I have a polite and a not-so-polite answer, and the polite answer is a huge part of what I feel. And that answer is: that is their experience of the world, it is different than mine. And then there is another part of me that is not so charitable, which feels that what they are saying is nonsense. There is no big daddy in the sky but they need to tell themselves this story for whatever reason, and I am glad that is not me.

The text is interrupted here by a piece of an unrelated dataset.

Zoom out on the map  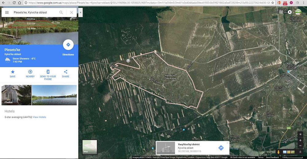[300, 146]
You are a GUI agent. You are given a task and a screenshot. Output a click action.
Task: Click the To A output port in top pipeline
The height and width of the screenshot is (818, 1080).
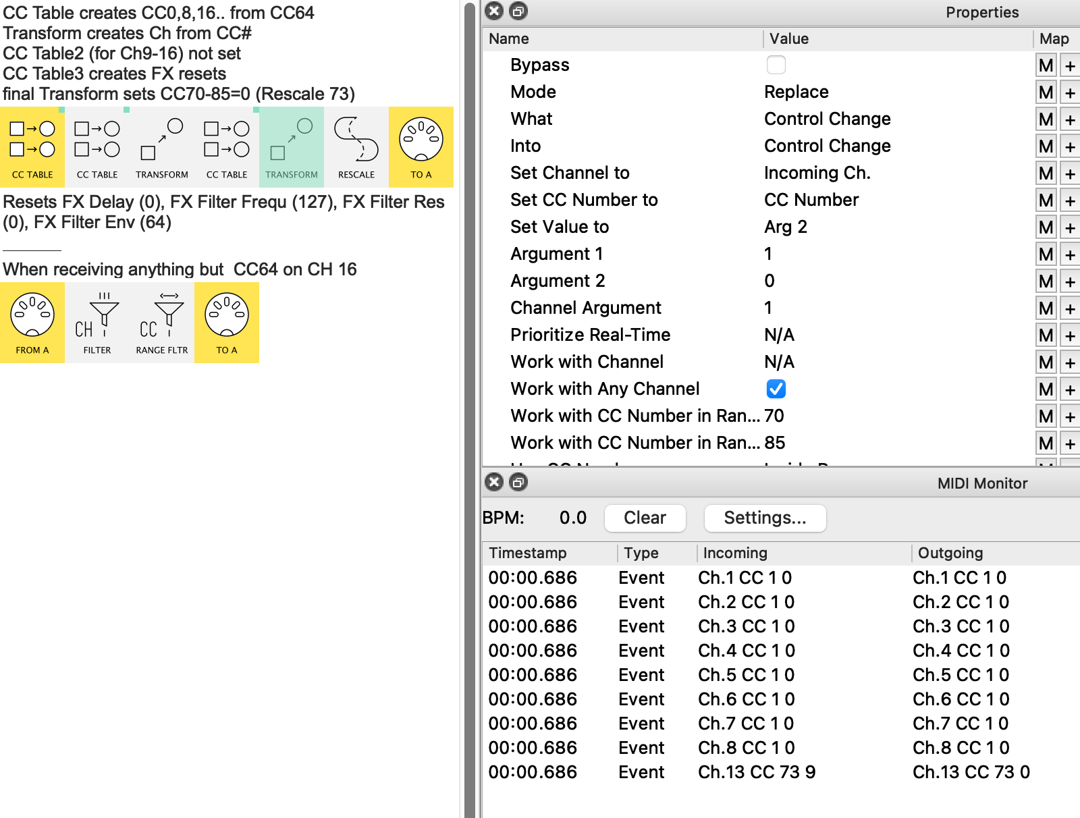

Ten years ago, when I was thinking about religion a lot more because a lot of things were happening at the same time, I did have moments when I really wished that I had faith, that I had the reassurance of that, that I could believe. But I don't feel that way any more at all -- ever. A couple of years ago I read a book by Bertrand Russell called Why I Am Not a Christian. And he lays out a thesis for how destructive religion is, and I remember thinking, "Wow, that is not someone who was raised in the United States of America." Before that, it had not occurred to me that religion was causing a lot of unhappiness for people -- people are estranged from each of other, people think there is something wrong with themselves because the faith they were raised in tells them that they are sick, whatever it is. But I wasn't seeing this part, because the people who I am closest to who have faith, their experiences of it are so positive.